Deputy Minister of Education
- In office 23 January 1982 – 19 March 1982
- Chief Minister: Keshab Chandra Gogoi

Member of Assam Legislative Assembly
- In office 1978–1983
- Preceded by: Biswanath Upadhyaya
- Succeeded by: Moin Uddin
- Constituency: Patharkandi

Personal details
- Born: 1 October 1939 (age 86)
- Party: Independent
- Spouse: Meherunnesa Laskar
- Children: 3
- Occupation: Politician

= Mohammed Fokhrul Islam =

Indian politician (born 1939)

Mohammed Fokhrul Islam (born 1 October 1939) is an Indian politician and teacher from the state of Assam who served as Deputy Minister of Education in 1982 and Member of Assam Legislative Assembly (MLA) for Patharkandi from 1978 to 1983.

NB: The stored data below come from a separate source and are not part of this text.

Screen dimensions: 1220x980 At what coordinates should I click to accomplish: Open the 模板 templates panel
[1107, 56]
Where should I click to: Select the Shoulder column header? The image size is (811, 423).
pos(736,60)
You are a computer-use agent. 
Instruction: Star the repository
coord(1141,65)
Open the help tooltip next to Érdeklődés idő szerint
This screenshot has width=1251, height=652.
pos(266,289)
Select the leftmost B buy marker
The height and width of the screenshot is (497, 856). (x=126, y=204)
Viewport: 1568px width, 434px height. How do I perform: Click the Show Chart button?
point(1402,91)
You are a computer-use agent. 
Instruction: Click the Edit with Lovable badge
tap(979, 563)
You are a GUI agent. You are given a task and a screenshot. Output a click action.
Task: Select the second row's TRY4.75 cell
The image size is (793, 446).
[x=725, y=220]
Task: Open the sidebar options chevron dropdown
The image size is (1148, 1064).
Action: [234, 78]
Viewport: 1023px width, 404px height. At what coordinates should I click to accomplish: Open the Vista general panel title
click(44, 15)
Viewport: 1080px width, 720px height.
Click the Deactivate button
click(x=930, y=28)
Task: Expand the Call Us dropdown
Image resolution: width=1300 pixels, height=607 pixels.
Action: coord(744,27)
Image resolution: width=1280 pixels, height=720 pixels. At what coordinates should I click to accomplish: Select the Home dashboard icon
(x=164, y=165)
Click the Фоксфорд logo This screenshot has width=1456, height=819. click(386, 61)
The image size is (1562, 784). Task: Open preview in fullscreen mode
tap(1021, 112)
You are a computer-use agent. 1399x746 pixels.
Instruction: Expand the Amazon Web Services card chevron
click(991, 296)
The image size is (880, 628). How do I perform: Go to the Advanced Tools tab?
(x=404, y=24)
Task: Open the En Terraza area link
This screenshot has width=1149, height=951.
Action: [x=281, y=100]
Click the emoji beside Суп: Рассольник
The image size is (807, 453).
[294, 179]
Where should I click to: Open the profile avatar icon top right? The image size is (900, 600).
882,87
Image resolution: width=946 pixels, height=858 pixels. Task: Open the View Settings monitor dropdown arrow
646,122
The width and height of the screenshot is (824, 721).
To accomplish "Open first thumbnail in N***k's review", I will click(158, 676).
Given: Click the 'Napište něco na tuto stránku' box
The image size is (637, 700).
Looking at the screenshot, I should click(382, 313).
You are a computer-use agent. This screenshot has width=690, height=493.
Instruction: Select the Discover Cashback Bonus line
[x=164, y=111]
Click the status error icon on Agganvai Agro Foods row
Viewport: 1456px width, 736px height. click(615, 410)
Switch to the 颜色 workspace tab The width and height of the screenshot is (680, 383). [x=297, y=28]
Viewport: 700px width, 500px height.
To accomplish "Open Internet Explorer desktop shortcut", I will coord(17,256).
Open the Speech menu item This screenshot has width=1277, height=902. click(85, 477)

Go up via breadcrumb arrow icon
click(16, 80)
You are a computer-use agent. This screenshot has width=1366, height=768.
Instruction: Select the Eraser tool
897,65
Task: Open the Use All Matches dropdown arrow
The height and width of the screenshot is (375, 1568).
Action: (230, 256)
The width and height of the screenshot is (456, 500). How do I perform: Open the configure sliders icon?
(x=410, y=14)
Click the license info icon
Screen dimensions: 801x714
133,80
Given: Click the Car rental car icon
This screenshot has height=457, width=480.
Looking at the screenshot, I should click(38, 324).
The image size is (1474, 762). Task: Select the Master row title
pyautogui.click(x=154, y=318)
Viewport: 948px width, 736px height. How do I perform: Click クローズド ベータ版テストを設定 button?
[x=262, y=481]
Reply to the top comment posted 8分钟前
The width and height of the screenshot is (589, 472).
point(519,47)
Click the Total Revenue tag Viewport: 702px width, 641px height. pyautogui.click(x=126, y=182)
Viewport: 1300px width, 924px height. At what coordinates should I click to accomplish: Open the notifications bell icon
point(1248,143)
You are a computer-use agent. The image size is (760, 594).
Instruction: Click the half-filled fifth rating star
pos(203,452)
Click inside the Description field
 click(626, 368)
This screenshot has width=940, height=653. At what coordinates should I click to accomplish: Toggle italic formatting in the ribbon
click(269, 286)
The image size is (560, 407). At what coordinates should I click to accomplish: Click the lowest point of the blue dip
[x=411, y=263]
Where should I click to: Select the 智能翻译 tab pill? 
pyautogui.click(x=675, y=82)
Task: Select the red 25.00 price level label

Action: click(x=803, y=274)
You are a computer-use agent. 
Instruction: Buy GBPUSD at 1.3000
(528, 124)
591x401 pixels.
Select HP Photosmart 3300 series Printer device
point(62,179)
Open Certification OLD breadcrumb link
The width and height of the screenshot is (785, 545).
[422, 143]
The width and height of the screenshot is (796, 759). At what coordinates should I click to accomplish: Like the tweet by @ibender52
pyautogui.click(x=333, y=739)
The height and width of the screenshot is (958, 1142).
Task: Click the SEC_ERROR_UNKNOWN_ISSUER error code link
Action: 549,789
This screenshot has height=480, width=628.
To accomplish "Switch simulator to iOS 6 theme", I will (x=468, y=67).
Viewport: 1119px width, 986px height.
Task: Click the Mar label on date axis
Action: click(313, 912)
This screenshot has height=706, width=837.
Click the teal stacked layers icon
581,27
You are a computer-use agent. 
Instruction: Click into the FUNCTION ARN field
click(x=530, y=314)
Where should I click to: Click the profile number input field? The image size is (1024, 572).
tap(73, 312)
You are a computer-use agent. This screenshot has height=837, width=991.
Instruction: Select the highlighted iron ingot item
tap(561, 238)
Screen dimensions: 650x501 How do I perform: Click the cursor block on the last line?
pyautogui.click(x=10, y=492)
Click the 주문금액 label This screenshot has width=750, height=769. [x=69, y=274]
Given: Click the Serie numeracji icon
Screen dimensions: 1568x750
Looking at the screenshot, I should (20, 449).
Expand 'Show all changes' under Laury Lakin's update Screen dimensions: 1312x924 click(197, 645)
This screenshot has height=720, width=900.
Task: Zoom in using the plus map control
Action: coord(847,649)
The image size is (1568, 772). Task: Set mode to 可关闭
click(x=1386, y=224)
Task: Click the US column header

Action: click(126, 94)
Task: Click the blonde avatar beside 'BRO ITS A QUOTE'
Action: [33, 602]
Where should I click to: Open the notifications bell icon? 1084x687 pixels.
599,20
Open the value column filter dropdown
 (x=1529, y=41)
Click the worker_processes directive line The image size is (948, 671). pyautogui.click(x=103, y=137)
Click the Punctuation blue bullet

== Early and personal life ==
Islam was born on 1 October 1939. He married Meherunnesa Laskar, and they had two sons and one daughter.

== Career ==
Islam became a teacher in 1959 for the Silchar government. He was elected the MLA for Patharkandi in 1978 as an independent. Islam was appointed Deputy Minister of Education under Keshab Chandra Gogoi in 1982.